Exercise directions:
Every entry must be output exactly as it is written.

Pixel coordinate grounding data
● ● ● ● ● ● ●

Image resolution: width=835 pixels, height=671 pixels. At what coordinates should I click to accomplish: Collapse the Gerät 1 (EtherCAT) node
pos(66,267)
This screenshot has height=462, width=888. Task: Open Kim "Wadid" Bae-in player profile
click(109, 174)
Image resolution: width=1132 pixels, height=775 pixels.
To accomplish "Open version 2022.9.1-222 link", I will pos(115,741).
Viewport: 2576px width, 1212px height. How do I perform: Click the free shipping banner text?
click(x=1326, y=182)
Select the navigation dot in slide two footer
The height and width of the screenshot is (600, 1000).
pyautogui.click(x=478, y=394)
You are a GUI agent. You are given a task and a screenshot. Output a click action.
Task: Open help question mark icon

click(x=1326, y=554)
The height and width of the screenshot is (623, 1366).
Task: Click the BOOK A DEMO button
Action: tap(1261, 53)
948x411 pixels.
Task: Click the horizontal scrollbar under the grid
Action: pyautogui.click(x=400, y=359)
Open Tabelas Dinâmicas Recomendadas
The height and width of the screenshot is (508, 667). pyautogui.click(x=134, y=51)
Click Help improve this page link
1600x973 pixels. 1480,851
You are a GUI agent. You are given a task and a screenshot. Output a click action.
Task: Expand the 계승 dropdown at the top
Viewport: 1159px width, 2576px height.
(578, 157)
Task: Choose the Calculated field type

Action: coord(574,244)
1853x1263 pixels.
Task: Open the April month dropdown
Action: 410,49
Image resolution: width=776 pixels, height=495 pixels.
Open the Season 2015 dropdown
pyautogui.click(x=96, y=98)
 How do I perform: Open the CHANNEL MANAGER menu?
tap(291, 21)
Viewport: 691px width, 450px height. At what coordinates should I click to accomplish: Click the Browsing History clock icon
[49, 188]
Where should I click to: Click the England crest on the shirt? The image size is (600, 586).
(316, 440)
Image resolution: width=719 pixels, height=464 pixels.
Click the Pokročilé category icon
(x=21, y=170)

● ● ● ● ● ● ●

Problem solution:
Image resolution: width=835 pixels, height=671 pixels. At what coordinates should I click to accomplish: Collapse the Gerät 1 (EtherCAT) node
pos(66,267)
This screenshot has height=462, width=888. Task: Open Kim "Wadid" Bae-in player profile
click(109, 174)
Image resolution: width=1132 pixels, height=775 pixels.
To accomplish "Open version 2022.9.1-222 link", I will pos(115,741).
Viewport: 2576px width, 1212px height. How do I perform: Click the free shipping banner text?
click(x=1326, y=182)
Select the navigation dot in slide two footer
The height and width of the screenshot is (600, 1000).
pyautogui.click(x=478, y=394)
You are a GUI agent. You are given a task and a screenshot. Output a click action.
Task: Open help question mark icon

click(x=1326, y=554)
The height and width of the screenshot is (623, 1366).
Task: Click the BOOK A DEMO button
Action: tap(1261, 53)
948x411 pixels.
Task: Click the horizontal scrollbar under the grid
Action: pyautogui.click(x=400, y=359)
Open Tabelas Dinâmicas Recomendadas
The height and width of the screenshot is (508, 667). pyautogui.click(x=134, y=51)
Click Help improve this page link
1600x973 pixels. 1480,851
You are a GUI agent. You are given a task and a screenshot. Output a click action.
Task: Expand the 계승 dropdown at the top
Viewport: 1159px width, 2576px height.
(578, 157)
Task: Choose the Calculated field type

Action: coord(574,244)
1853x1263 pixels.
Task: Open the April month dropdown
Action: 410,49
Image resolution: width=776 pixels, height=495 pixels.
Open the Season 2015 dropdown
pyautogui.click(x=96, y=98)
 How do I perform: Open the CHANNEL MANAGER menu?
tap(291, 21)
Viewport: 691px width, 450px height. At what coordinates should I click to accomplish: Click the Browsing History clock icon
[49, 188]
Where should I click to: Click the England crest on the shirt? The image size is (600, 586).
(316, 440)
Image resolution: width=719 pixels, height=464 pixels.
Click the Pokročilé category icon
(x=21, y=170)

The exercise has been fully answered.